-- Supplied records follows --

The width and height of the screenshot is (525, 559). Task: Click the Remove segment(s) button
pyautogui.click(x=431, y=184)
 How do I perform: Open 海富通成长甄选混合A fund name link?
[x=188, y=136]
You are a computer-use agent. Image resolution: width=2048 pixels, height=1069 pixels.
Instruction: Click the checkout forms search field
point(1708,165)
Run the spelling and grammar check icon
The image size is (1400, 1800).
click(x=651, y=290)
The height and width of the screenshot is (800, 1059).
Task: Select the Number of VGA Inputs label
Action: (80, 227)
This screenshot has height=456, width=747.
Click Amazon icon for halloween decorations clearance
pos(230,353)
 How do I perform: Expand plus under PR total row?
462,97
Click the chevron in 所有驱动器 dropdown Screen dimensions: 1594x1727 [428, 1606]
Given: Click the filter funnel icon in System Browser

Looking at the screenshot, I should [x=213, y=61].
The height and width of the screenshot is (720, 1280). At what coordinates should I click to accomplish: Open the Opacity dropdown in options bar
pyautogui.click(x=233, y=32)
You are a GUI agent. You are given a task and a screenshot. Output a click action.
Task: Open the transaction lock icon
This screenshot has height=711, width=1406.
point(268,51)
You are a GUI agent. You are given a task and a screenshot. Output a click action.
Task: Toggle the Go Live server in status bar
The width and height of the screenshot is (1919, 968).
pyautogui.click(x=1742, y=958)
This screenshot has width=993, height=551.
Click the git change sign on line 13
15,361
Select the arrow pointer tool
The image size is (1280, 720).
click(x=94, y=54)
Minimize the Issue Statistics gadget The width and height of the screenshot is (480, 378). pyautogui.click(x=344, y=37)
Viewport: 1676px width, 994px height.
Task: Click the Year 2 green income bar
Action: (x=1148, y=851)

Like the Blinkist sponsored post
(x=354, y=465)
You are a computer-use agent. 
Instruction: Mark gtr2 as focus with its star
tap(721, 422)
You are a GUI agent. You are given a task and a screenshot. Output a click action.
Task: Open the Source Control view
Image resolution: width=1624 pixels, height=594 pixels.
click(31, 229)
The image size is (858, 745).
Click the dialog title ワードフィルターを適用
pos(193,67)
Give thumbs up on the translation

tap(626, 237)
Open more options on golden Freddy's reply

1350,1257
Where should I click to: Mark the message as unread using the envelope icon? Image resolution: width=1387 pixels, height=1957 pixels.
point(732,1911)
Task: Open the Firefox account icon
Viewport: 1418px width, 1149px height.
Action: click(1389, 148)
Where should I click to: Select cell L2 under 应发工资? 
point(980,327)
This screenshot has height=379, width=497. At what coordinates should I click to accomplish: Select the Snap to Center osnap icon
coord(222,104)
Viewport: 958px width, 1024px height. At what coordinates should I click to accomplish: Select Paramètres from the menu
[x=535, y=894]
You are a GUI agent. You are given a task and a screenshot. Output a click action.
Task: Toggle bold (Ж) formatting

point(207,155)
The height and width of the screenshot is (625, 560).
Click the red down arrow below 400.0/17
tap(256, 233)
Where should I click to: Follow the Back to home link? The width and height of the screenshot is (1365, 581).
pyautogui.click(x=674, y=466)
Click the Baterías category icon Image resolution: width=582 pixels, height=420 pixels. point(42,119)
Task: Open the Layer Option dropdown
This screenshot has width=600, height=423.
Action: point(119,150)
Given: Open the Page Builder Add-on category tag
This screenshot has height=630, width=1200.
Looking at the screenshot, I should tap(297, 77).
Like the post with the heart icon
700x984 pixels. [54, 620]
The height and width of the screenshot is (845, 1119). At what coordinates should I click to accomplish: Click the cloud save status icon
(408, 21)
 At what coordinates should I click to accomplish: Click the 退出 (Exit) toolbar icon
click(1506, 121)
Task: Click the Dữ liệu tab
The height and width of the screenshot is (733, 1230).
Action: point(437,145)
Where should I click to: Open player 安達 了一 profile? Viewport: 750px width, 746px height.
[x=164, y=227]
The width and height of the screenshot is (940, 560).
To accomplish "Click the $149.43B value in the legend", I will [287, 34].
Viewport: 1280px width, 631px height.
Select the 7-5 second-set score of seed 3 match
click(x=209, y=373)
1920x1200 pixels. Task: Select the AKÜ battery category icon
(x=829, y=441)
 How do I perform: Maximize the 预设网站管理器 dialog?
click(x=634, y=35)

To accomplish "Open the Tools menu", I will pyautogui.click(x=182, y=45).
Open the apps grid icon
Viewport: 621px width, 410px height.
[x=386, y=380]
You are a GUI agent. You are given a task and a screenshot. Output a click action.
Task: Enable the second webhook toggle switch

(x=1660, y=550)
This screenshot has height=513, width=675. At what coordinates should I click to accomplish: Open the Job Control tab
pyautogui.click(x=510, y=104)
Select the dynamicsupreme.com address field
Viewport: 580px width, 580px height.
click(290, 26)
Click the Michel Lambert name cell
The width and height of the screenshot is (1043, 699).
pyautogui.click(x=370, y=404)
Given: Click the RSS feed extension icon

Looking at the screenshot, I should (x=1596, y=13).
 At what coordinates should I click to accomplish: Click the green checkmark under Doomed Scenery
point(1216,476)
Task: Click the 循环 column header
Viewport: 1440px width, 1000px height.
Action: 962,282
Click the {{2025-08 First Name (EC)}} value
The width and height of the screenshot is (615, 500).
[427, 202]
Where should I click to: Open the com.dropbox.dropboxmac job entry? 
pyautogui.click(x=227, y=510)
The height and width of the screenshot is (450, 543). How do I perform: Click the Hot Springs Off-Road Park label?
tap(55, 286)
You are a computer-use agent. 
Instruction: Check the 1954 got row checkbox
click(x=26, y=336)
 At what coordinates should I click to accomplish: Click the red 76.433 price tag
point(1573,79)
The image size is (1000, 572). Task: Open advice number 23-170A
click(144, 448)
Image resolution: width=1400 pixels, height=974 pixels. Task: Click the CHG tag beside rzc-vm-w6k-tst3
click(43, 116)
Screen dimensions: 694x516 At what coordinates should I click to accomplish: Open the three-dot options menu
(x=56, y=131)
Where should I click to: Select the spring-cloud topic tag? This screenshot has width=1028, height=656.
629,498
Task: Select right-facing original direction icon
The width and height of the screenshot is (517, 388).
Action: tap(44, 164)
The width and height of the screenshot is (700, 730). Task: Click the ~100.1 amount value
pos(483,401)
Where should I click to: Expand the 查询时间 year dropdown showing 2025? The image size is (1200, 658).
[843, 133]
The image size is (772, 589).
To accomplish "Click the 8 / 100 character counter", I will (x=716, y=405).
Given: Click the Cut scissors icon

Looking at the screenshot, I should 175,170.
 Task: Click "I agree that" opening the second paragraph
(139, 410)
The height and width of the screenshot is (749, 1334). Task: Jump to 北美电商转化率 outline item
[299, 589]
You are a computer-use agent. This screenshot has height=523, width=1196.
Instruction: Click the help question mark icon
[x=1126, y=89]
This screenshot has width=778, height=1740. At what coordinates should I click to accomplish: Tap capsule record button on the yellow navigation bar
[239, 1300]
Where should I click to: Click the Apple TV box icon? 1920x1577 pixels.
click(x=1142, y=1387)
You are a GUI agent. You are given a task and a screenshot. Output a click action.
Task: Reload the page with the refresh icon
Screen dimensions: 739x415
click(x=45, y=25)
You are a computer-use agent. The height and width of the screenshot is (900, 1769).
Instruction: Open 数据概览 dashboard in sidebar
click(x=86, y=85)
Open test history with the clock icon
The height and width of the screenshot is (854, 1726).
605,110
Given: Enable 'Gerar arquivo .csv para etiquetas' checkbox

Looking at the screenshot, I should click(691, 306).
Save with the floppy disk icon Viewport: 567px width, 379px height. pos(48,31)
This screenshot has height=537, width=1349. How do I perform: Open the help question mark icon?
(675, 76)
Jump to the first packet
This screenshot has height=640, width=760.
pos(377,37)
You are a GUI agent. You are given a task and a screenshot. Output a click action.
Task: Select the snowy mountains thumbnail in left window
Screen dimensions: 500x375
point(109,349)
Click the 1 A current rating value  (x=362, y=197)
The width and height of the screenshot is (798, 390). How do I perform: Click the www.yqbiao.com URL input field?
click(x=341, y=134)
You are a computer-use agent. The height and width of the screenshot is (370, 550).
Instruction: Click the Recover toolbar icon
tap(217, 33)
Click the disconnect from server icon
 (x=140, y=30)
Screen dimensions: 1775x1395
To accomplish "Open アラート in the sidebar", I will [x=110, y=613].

-- Supplied records concluded --

● **Exercise objective**
Once you reach the line with "Click the git change sign on line 13" in the data above, copy it and every line after it exactly, up to and including the line with "Task: Open the Source Control view".

● **Answer to this task**
Click the git change sign on line 13
15,361
Select the arrow pointer tool
The image size is (1280, 720).
click(x=94, y=54)
Minimize the Issue Statistics gadget The width and height of the screenshot is (480, 378). pyautogui.click(x=344, y=37)
Viewport: 1676px width, 994px height.
Task: Click the Year 2 green income bar
Action: (x=1148, y=851)

Like the Blinkist sponsored post
(x=354, y=465)
You are a computer-use agent. 
Instruction: Mark gtr2 as focus with its star
tap(721, 422)
You are a GUI agent. You are given a task and a screenshot. Output a click action.
Task: Open the Source Control view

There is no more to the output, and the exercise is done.